Extracted data entries
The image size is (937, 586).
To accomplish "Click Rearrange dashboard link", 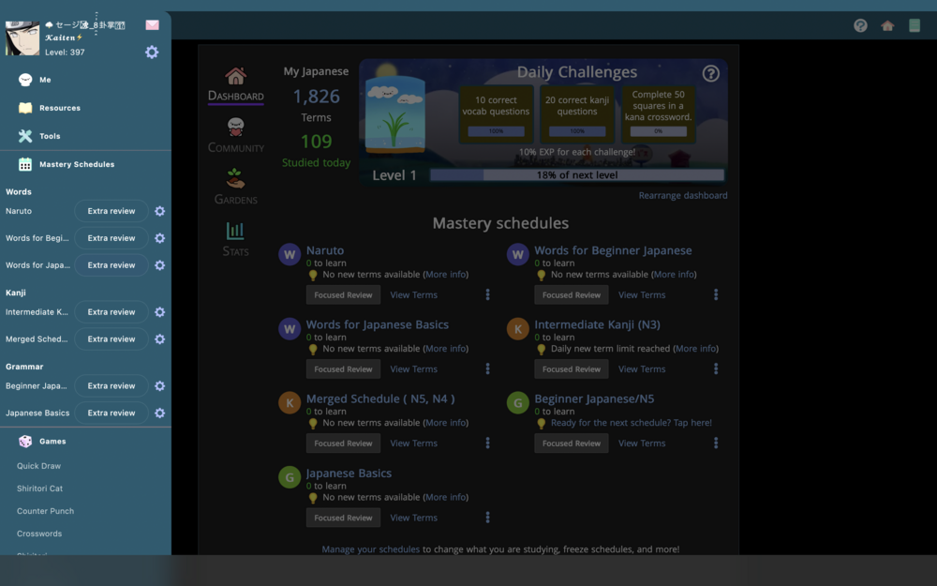I will click(x=682, y=195).
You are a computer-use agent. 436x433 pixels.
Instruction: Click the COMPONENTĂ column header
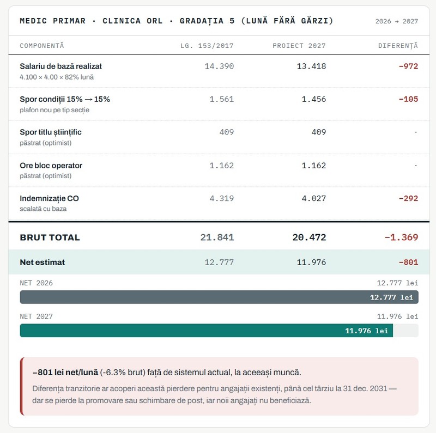42,46
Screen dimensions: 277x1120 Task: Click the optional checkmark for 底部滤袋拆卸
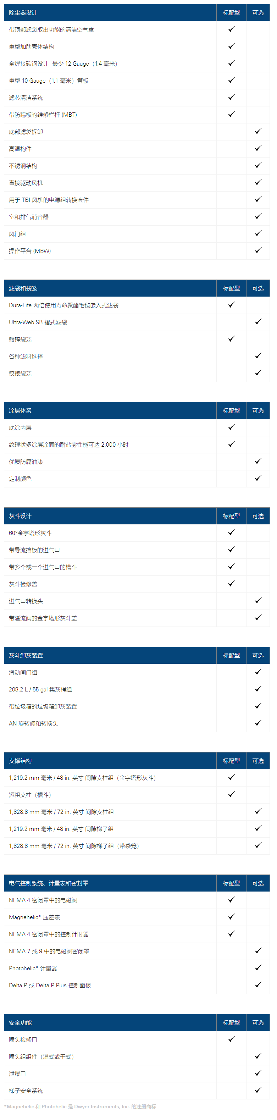click(x=258, y=131)
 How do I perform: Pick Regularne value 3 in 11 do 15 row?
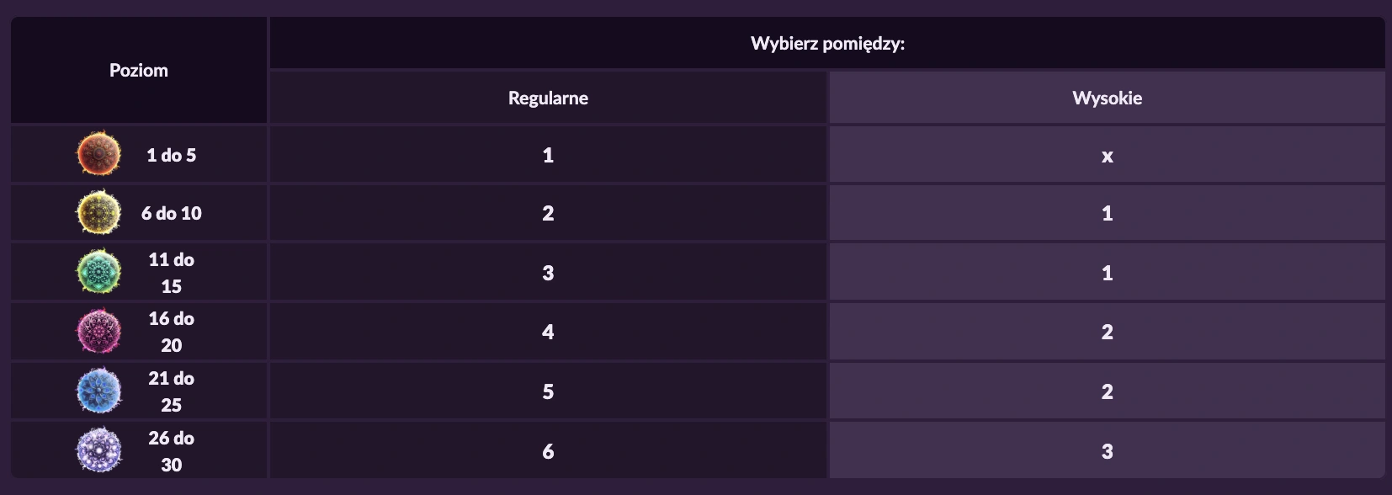coord(548,273)
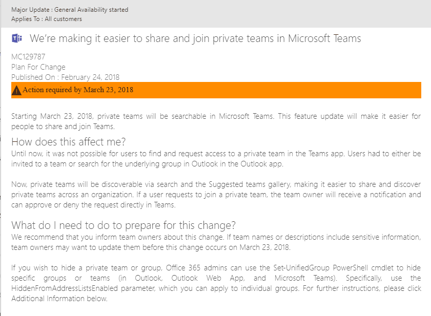
Task: Click the Plan For Change label
Action: (38, 67)
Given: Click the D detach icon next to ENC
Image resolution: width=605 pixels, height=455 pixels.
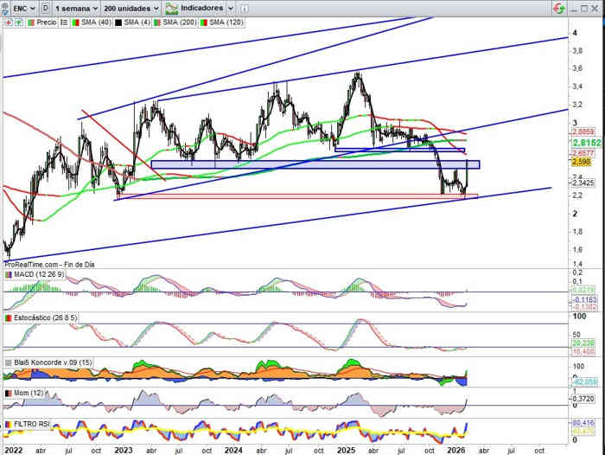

Task
Among the lines of the data, find every one that holds "pixels" and copy it.

Solution to the exercise
You are a computer-use agent. 436x433 pixels.
Image resolution: width=605 pixels, height=455 pixels.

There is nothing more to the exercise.